A complete list of investigators appears at the end of this article.
Efficacy and Tolerability of Oral Zolmitriptan in Menstrually Associated Migraine: A Randomized, Prospective, Parallel-Group, Double-blind, Placebo-Controlled Study
Article first published online: 3 FEB 2004
Headache: The Journal of Head and Face Pain
Volume 44, Issue 2, pages 120–130, February 2004
How to Cite
Loder, E., Silberstein, S. D., Abu-Shakra, S., Mueller, L. and Smith, T. (2004), Efficacy and Tolerability of Oral Zolmitriptan in Menstrually Associated Migraine: A Randomized, Prospective, Parallel-Group, Double-blind, Placebo-Controlled Study. Headache: The Journal of Head and Face Pain, 44: 120–130. doi: 10.1111/j.1526-4610.2004.04027.x
- Issue published online: 3 FEB 2004
- Article first published online: 3 FEB 2004
- Accepted for publication October 9, 2003.
- menstrual migraine;
- onset of action;
Background.—Approximately 60% of female migraineurs report experiencing migraine in association with menstruation, while 7% to 25% experience attacks almost exclusively with menstruation.
Objective.—To examine the efficacy and tolerability of oral zolmitriptan in the acute treatment of menstrually associated migraine. In this study, menstrually associated migraine was defined as migraine that consistently occurred from 72 hours before to 5 days after onset of menses.
Methods.—Participants were women with regular menstrual cycles, aged 18 to 55 years, who had experienced migraine with at least two thirds of prior menstrual cycles. Subjects were randomized to treat one attack per menstrual cycle for 3 months with either zolmitriptan or placebo. Treatment was intensity based: mild migraines were treated with half of a 2.5-mg zolmitriptan tablet, moderate migraines were treated with zolmitriptan 2.5 mg, and severe migraines were treated with 5 mg (two 2.5-mg tablets) of zolmitriptan, or placebo.

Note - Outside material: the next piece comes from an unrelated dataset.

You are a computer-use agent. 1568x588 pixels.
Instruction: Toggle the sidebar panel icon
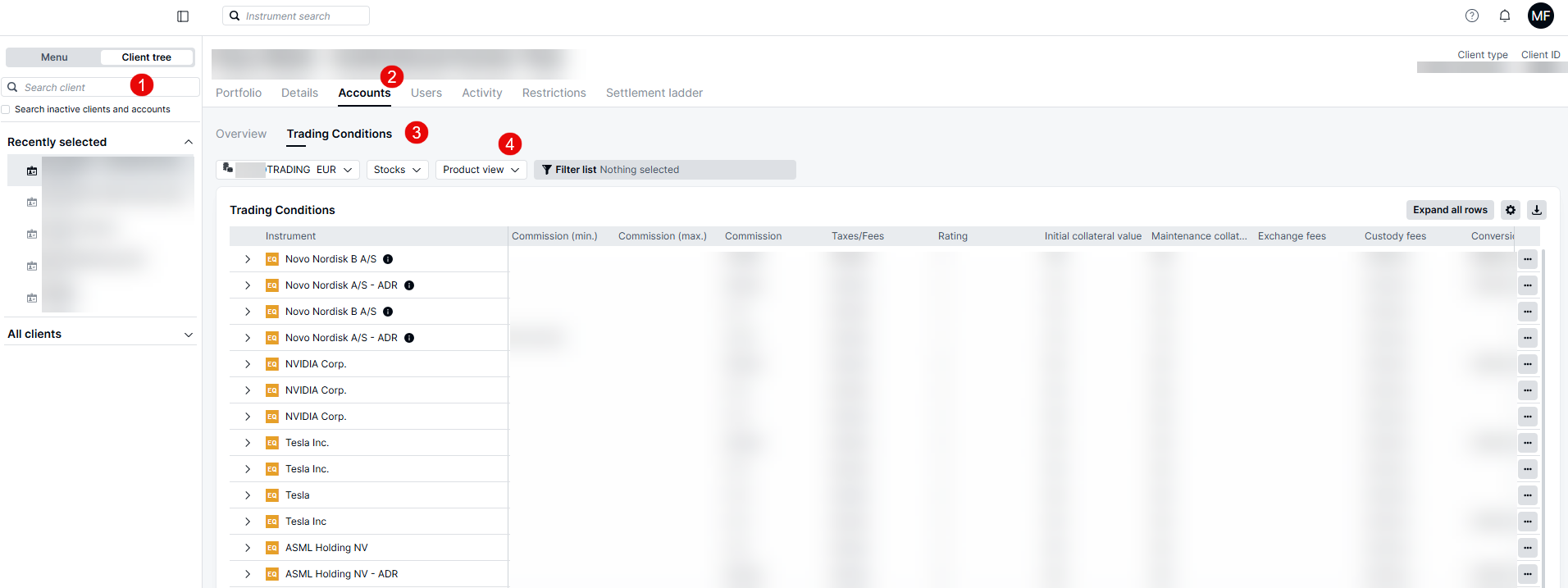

Results.—Of the 579 women enrolled in the study, 260 were treated with zolmitriptan and 251 were assigned placebo. Twelve hundred thirty-two attacks were treated, and a 2-hour headache response was achieved in 48% of zolmitriptan-treated attacks as compared with 27% of placebo-assigned attacks (P < .0001). Zolmitriptan was superior to placebo in achieving a headache response as early as 30 minutes (18% versus 14%, P= .03) and at 1 hour (33% versus 23%, P < .001). Drug-related adverse events were reported in 16% of subjects receiving zolmitriptan and 9% of subjects receiving placebo.
Conclusion.—Oral zolmitriptan exhibits efficacy and good tolerability in the treatment of menstrually associated migraine. Improvement over placebo was observed as early as 30 minutes following treatment.